If you haven’t seen this movie yet, now is a good enough time to do so. It now only shows how versatile an actor DiCaprio is, and continues to be, but also unveiling a story, even if a fair portion contrived, which is at the very least, fascinating.
SPECIAL FEATURES – 3.0/5
As best as I can tell, save for some production notes, all the features from the 2-disc DVD were ported over. All features are presented in standard definition unless otherwise noted.
Catch Me If You Can: Behind the Camera (17:09) – This featurette takes us behind the scenes as Spielberg and company make the movie. It contains interviews with members of the cast and crew including the real Abagnale.

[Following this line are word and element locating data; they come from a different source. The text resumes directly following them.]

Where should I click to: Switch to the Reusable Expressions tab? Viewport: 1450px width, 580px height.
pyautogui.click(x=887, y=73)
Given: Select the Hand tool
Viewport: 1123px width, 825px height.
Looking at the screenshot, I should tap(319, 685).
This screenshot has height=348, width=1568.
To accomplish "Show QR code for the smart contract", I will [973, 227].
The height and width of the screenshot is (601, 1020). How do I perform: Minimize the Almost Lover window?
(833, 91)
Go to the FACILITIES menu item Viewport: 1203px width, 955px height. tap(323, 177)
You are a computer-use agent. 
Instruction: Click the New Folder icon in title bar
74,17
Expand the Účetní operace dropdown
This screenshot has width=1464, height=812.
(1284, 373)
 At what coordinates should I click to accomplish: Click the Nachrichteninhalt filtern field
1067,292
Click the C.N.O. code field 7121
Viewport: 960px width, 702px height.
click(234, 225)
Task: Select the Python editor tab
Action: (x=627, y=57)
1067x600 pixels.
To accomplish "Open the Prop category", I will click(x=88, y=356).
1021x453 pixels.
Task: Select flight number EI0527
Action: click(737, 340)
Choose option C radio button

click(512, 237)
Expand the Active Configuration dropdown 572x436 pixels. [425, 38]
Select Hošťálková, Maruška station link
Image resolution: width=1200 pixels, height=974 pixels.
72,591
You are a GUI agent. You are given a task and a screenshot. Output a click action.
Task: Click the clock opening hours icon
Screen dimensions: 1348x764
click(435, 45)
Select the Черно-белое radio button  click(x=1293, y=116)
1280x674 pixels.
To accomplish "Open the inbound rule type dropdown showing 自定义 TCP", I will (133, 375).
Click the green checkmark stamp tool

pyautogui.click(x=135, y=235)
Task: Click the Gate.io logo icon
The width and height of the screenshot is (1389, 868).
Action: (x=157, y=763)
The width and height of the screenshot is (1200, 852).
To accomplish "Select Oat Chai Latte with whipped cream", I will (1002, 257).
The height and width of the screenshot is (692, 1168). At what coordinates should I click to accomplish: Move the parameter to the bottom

Cast Me If You Can: The Casting of the Film (TRT 28:33) takes a look at how each role was cast from DiCaprio through Jennifer Garner.
Scoring: Catch Me If You Can (5:25) is an interview with composer John Williams on how he approached the score for the movie.
Frank Abagnale: Between Reality and Fiction (TRT 15:39) through 4 featurettes explores the real man as he explains what he did, including becoming a pilot, and how he got caught.
The FBI Perspective (7:07) – This featurette looks at the FBI technical advisor and what he provided to the project.
Catch Me If You Can: In Closing (4:59) basically puts a bow on everything and provides more behind-the-scenes footage and interviews.
Also included are three photo galleries (Cast, Behind the Scenes and Costumes).
VIDEO – 4.5/5
Paramount releases Catch Me If You Can with a nice looking 1080p high-definition (MPEG AVC codec) transfer. Presented in its original 1.85 widescreen aspect ratio, the movie has a fair amount of noise but not overabundant that it becomes distracting while the (mostly warm) colors seem to be well balanced and pop off the screen very nicely. I didn’t notice any signs of DNR, dust marks or scratches making this a well done transfer.
AUDIO – 4.0/5
The 5.1 DTS-HD Master Audio track is fairly vibrant though because it’s mostly dialogue driven, there’s not a whole lot here to judge. Still, the center channel probably gets the most use and dialogue levels sound nice and clear throughout. The other channels are primarily used for ambient noises and John Williams’ amazing score which should have at least received an Academy Award nomination.
OVERALL – 4.0/5
Overall, Catch Me If You Can is a cool and energetic crime-drama featuring great performances, a fascinating main character, an amazing score and excellent direction that holds up quite well today. The Blu-ray itself has some basic but informative features while the audio/video transfers make this a worthy upgrade over the DVD version.